Instructions to follow - Write out exactly the lines of the entries below from the one holding "Services (749, 129)" to the one holding "Hướng dẫn thanh toán (836, 2251)", inclusive, and leave out all other lines.

(Stored items)

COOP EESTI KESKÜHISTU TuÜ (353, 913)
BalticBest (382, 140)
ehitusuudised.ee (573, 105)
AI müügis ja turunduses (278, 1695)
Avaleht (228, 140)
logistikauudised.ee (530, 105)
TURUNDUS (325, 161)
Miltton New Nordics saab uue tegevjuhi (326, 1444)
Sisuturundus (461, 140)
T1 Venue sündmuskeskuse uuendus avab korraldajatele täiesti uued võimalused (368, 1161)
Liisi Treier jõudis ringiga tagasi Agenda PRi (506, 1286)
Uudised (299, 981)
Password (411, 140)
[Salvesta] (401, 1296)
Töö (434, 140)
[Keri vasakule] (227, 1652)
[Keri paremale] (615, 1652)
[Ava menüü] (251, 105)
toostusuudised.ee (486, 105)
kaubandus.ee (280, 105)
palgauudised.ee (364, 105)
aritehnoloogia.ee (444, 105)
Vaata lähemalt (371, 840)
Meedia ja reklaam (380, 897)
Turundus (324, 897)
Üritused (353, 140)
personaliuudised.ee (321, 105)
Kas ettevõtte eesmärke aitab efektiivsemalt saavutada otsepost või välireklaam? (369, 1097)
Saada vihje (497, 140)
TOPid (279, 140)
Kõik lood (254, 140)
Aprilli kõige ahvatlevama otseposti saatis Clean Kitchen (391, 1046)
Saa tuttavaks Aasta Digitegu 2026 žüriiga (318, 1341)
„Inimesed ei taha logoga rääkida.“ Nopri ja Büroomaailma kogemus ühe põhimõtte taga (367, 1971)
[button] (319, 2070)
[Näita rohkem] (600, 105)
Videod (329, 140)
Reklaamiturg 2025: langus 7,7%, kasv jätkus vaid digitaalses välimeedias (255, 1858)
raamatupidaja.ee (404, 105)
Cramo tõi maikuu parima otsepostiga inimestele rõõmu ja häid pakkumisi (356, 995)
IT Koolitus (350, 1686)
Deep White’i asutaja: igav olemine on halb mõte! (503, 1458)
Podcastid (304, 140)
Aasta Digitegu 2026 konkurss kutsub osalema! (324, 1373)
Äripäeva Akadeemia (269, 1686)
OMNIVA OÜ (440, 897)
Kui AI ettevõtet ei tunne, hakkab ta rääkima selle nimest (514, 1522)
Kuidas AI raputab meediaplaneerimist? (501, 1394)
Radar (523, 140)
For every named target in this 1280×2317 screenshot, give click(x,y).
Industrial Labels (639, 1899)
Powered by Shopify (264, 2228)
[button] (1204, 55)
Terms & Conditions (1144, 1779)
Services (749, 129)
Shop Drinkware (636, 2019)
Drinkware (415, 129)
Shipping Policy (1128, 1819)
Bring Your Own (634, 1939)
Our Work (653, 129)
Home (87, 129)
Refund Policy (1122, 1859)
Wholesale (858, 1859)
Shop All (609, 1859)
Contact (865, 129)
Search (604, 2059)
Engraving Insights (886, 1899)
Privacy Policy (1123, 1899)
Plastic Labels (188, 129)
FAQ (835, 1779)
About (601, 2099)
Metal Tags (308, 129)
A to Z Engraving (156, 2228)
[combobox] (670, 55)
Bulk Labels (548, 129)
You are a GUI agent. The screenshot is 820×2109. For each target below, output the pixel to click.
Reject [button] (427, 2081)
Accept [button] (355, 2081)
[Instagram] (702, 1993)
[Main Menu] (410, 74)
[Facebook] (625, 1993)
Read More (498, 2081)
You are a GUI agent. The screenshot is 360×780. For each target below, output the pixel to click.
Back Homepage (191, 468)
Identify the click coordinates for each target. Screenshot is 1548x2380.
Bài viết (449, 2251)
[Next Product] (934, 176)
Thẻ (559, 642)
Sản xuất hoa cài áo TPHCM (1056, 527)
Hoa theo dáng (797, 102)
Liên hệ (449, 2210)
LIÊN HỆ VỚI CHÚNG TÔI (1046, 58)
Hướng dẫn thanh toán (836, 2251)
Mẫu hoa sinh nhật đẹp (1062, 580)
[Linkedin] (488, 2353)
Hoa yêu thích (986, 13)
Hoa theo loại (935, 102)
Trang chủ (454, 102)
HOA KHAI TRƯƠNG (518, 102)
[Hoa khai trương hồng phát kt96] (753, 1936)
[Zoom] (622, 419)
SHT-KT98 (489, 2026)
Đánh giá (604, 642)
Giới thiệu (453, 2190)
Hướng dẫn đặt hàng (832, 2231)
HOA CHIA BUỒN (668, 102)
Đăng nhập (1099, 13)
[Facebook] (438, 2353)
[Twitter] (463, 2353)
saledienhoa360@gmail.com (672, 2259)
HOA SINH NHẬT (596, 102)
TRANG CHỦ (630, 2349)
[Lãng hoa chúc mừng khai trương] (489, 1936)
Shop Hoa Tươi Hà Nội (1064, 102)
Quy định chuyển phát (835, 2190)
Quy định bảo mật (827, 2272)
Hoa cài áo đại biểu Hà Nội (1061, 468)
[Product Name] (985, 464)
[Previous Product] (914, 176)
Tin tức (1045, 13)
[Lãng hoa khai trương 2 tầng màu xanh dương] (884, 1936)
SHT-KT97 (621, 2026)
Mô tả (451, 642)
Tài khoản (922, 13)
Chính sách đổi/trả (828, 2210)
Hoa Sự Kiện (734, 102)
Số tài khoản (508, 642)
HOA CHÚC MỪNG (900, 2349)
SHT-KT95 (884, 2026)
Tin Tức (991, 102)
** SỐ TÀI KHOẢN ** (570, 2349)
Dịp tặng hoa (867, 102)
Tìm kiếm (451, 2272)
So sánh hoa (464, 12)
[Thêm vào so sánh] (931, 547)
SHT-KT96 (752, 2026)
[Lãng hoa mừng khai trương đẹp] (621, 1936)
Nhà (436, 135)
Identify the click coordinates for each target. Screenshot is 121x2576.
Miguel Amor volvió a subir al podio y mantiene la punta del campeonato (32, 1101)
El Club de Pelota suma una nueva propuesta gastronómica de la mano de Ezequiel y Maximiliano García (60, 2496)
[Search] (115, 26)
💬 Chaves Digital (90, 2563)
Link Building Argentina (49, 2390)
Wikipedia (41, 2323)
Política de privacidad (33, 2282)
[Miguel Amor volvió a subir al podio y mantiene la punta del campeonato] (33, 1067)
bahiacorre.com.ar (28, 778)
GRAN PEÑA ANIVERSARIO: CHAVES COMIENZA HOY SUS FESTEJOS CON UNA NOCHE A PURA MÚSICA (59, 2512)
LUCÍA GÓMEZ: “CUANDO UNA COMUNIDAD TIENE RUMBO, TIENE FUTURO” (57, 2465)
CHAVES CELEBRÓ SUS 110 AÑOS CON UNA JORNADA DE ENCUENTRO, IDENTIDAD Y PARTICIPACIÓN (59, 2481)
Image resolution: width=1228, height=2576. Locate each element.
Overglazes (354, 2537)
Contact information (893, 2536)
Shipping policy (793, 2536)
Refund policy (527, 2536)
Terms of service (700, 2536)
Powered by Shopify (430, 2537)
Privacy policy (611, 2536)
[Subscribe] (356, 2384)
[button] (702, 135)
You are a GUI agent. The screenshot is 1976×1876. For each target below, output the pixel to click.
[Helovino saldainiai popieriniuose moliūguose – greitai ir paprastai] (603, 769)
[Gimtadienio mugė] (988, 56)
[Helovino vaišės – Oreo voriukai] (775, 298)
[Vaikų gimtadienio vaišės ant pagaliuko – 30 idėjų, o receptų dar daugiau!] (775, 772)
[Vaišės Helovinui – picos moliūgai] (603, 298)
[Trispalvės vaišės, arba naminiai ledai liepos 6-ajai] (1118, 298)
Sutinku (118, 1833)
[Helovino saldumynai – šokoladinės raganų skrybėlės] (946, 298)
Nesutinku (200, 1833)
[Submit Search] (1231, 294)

Written answer -
Services (749, 129)
Shop Drinkware (636, 2019)
Drinkware (415, 129)
Shipping Policy (1128, 1819)
Bring Your Own (634, 1939)
Our Work (653, 129)
Home (87, 129)
Refund Policy (1122, 1859)
Wholesale (858, 1859)
Shop All (609, 1859)
Contact (865, 129)
Search (604, 2059)
Engraving Insights (886, 1899)
Privacy Policy (1123, 1899)
Plastic Labels (188, 129)
FAQ (835, 1779)
About (601, 2099)
Metal Tags (308, 129)
A to Z Engraving (156, 2228)
[combobox] (670, 55)
Bulk Labels (548, 129)
You are a GUI agent. The screenshot is 820×2109. For each target below, output the pixel to click.
Reject [button] (427, 2081)
Accept [button] (355, 2081)
[Instagram] (702, 1993)
[Main Menu] (410, 74)
[Facebook] (625, 1993)
Read More (498, 2081)
You are a GUI agent. The screenshot is 360×780. For each target below, output the pixel to click.
Back Homepage (191, 468)
Identify the click coordinates for each target. Screenshot is 1548x2380.
Bài viết (449, 2251)
[Next Product] (934, 176)
Thẻ (559, 642)
Sản xuất hoa cài áo TPHCM (1056, 527)
Hoa theo dáng (797, 102)
Liên hệ (449, 2210)
LIÊN HỆ VỚI CHÚNG TÔI (1046, 58)
Hướng dẫn thanh toán (836, 2251)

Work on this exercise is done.